The only thing that went right all day for Astana was the selfless riding of international superstar Lance Armstrong. Armstrong went back and helped Leiphiemer regain the group of stars at the bottom of the final climb, a 10 km demoralizer up the 1100-meter Monte Petrano.

At a time when Popovich should have been holding up to help Leipheimer, he was pushing every stroke at the front of the race in a futile attempt to hold off some of the world's best climbers. Two km. into the climb, 2008 Tour de France champ Carlos Sastre (ESP – Cervelo) burst out a 100-meter sprint and was followed by Danilo Di Luca (ITA-LPR Brakes) and Maglia Rosa wearer, Denis Menchov (RUS – Rabobank). A few seconds later a group including the two Italian Liquigas stars, Ivan Basso and Franco Pellizotti ramped up their pace trying to cling to the kings of the Giro. Armstrong went with that group until he noticed that the lone King who could not make the group was his team leader, Levi Leiphiemer, who had spent all his effort regaining the race after his flat.

Armstrong dutifully stayed with Leipheimer as their teammate, Popovich, was pulling the race out of their hands three km up the mountain.
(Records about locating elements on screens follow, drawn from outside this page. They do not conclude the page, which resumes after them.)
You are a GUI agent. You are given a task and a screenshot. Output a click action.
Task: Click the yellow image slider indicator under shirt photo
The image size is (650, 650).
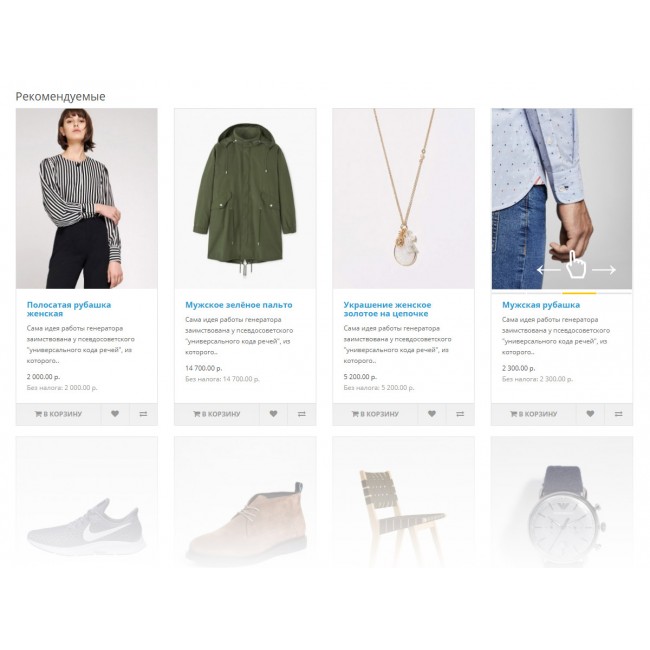579,293
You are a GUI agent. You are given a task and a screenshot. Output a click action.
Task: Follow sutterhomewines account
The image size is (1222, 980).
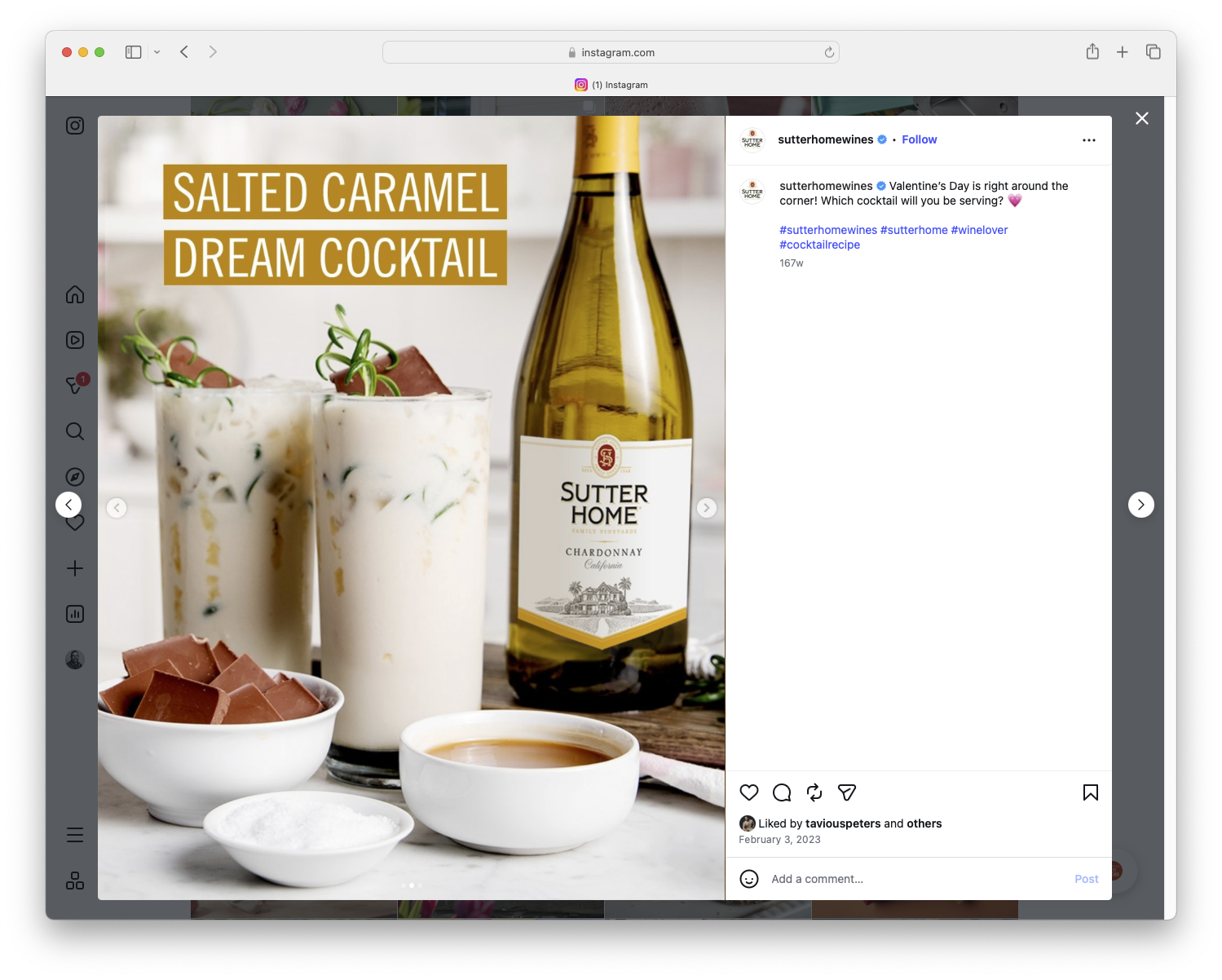pos(919,139)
Two clicks from the top, Sastre blew past a destroyed Popovich, and floated up the mountain for a second Cervelo win in three days.

With the favorites pouring over the finish line, Astana’s stars were painfully late to the tape. Popovich lost 3:21 in just the last two km. Armstrong drug Leiphiemer across the line 2:51 after Sastre crossed, but nine riders had since finished leaving Leipheimer looking up the standings towards his once sure podium spot.

When the dust cleared, Menchov was solidly in pink; Di Luca 39 seconds back; Sastre moved up to third (- 2:19); and even the two Liquigas climbers, Pellizotti (- 3:08) and Basso (- 3:19) had pulled ahead of Leipheimer who is now one minute and two seconds out of his podium dream.

Tomorrow is a much needed rest stage leaving only three opportunities in the last five stages for Leipheimer to regain his spot. Wednesday is a bizarre stage, a short 88km sprint up the 2100 meter peak at Blockhaus. Friday is the final climb of the Giro to the top of Vesuvius. And finally the tour ends with a miniscule 15.3 km time trial finishing at the Coliseum. The struggling Leipheimer cannot afford any more mountain collapses if he hopes to climb back into the 2009 Giro.